## Task instructions
Return all the data exactly, keeping the pictures out.

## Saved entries
====================
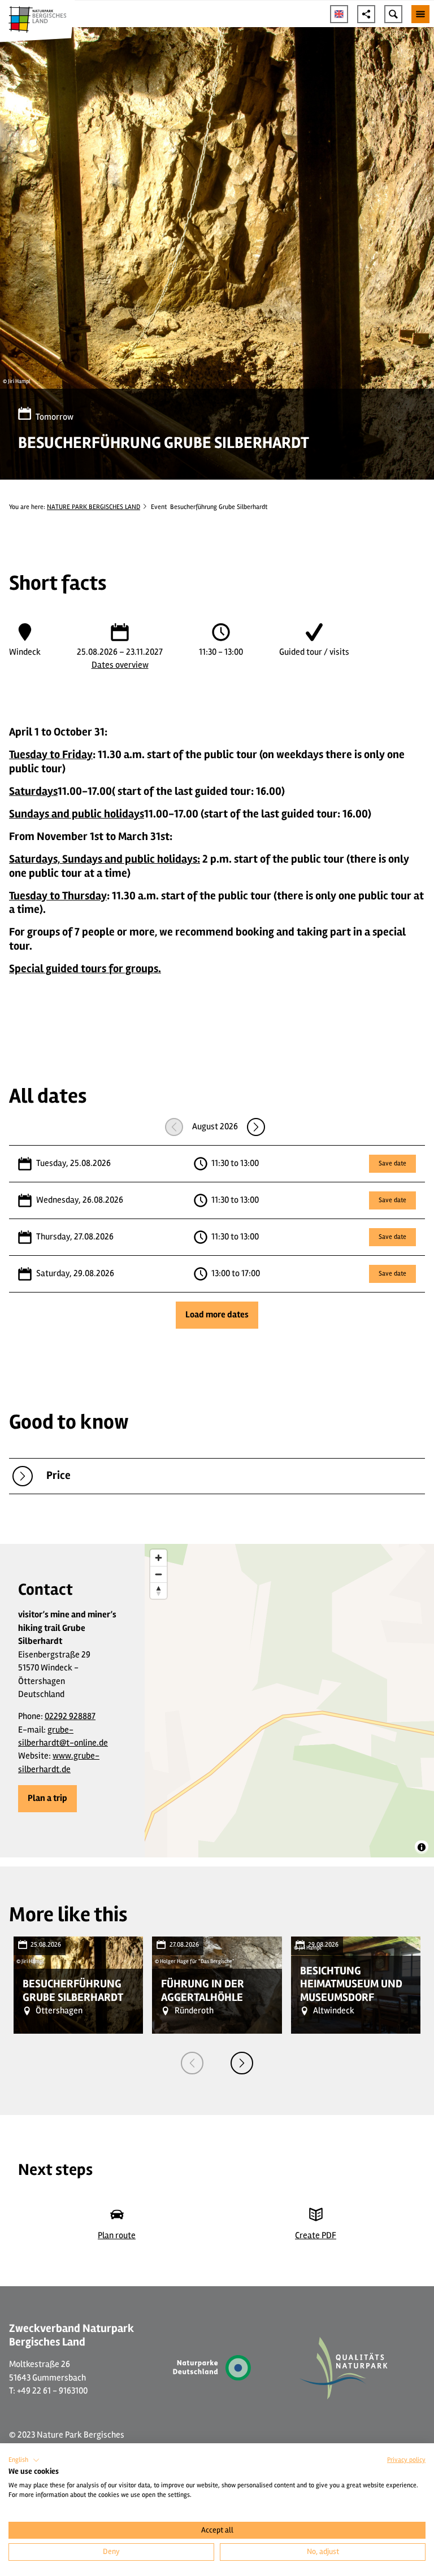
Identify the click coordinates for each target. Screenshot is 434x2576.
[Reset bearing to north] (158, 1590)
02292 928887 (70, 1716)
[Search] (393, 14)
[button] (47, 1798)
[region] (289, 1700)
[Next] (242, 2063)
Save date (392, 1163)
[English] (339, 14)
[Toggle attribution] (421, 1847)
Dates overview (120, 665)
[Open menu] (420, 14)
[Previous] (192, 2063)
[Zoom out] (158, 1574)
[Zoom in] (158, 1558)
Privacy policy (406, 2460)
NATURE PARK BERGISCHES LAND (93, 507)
====================
## Answer to this problem
Identify the click coordinates for each target. Screenshot is 434x2576.
[Reset bearing to north] (158, 1590)
02292 928887 (70, 1716)
[Search] (393, 14)
[button] (47, 1798)
[region] (289, 1700)
[Next] (242, 2063)
Save date (392, 1163)
[English] (339, 14)
[Toggle attribution] (421, 1847)
Dates overview (120, 665)
[Open menu] (420, 14)
[Previous] (192, 2063)
[Zoom out] (158, 1574)
[Zoom in] (158, 1558)
Privacy policy (406, 2460)
NATURE PARK BERGISCHES LAND (93, 507)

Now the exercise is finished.